Hierarchical Condition Category (HCC) coding is a risk-adjustment model created by the Centers for Medicare and Medicaid Services (CMS) to estimate future healthcare costs for patients. The ICD-10 coding system classifies the diagnoses, signs, and symptoms that healthcare professionals use to code and bill for healthcare services. Payers assign patients a risk-adjustment factor (RAF) using HCC scores and demographic factors, which factor into the calculation.

Risk adjustment is also used in quality measurement to ensure fair evaluations. For example, CMS uses risk adjustment to set financial targets in CMS Innovation Center models, which can affect how much healthcare providers are paid by Medicare.

Frequently asked questions

Risk adjustment is a statistical process used to predict healthcare costs by assigning a risk profile to an individual’s health status. Risk adjustment payment models reflect how an insurance company gets paid for covering the healthcare needs of the members they insure.

Patients are assigned a risk score based on demographic information, like age and sex, as well as current health status, including existing chronic conditions and disabilities. Scores are then applied to the baseline payment for each patient, resulting in higher payments for patients with higher risk scores and lower payments for those with lower risk scores.

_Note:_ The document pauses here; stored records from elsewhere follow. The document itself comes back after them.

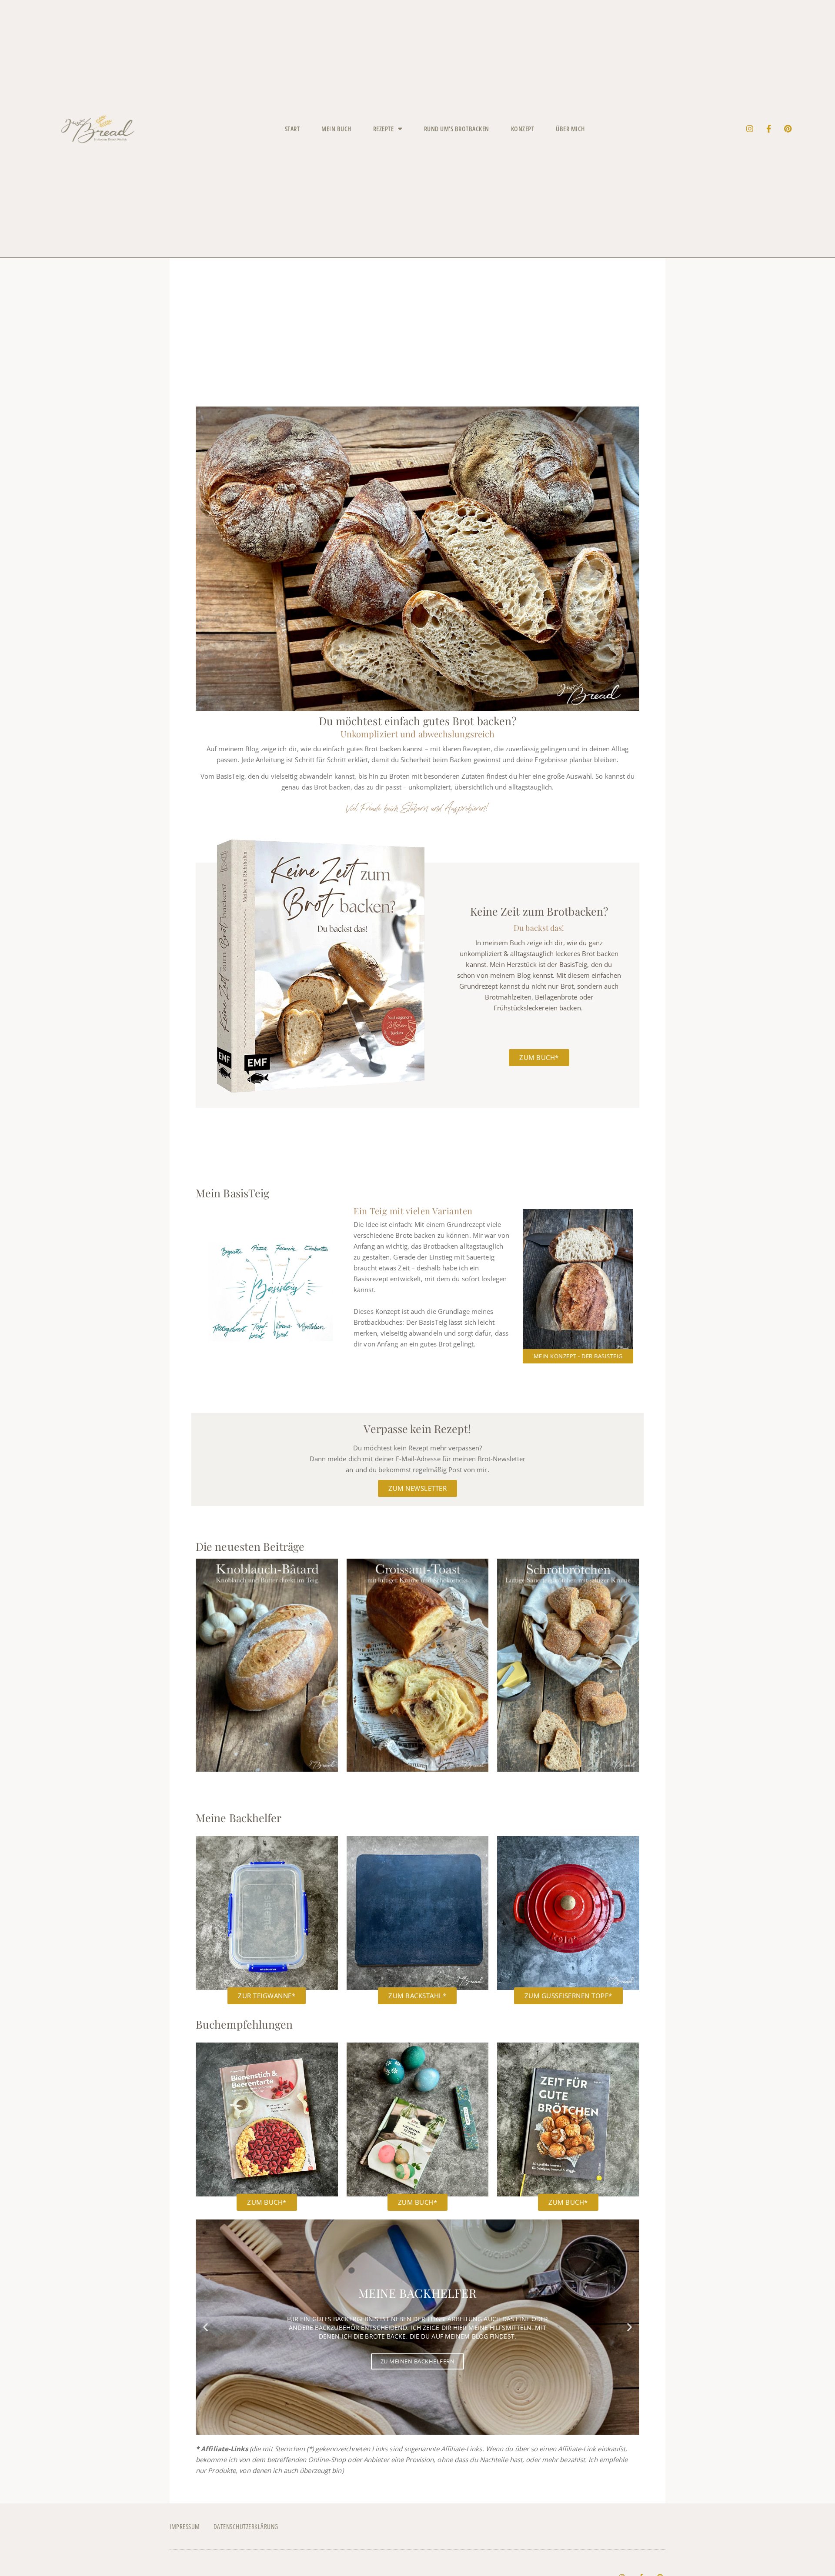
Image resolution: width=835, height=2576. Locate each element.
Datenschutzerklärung (246, 2526)
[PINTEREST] (788, 128)
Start (292, 128)
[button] (205, 2327)
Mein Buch (336, 128)
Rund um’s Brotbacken (456, 128)
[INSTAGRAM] (750, 128)
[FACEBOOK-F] (769, 128)
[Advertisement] (417, 340)
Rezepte (383, 128)
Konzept (522, 128)
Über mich (570, 128)
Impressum (185, 2526)
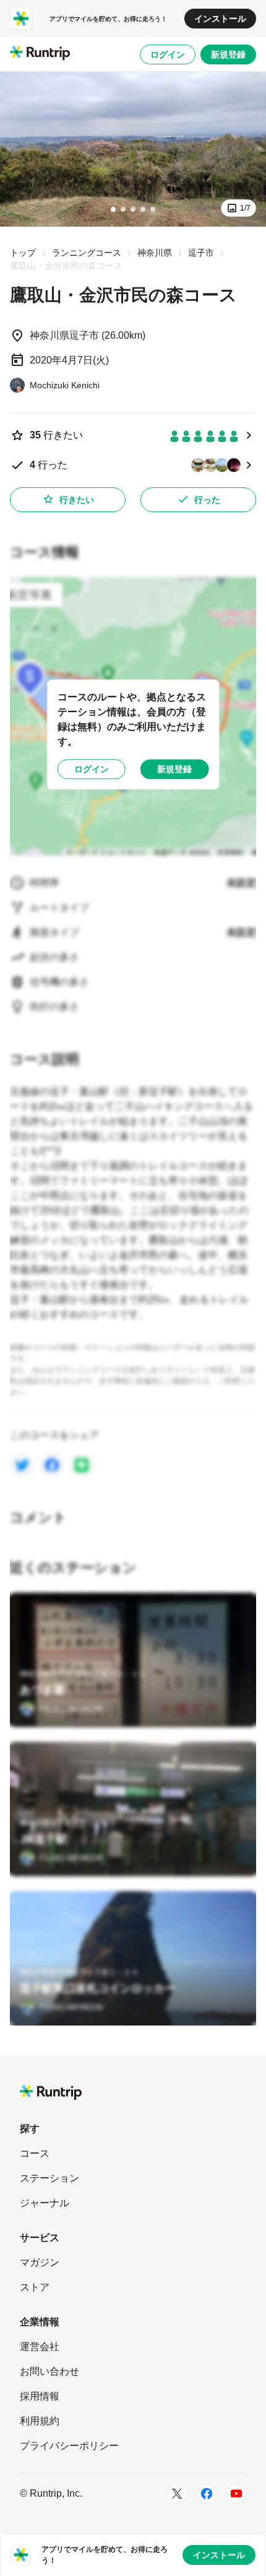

Commercial risk adjustment, created by the Patient Protection and Affordable Care Act (ACA) of 2010, serves individuals and small groups who purchase insurance through the online Health Insurance Marketplace. Another example is the Medicaid Chronic Illness and Disability Payment System (CDPS), which is the risk adjustment payment methodology used by states for Medicaid beneficiaries who enroll in a Managed Care Organization (MCO).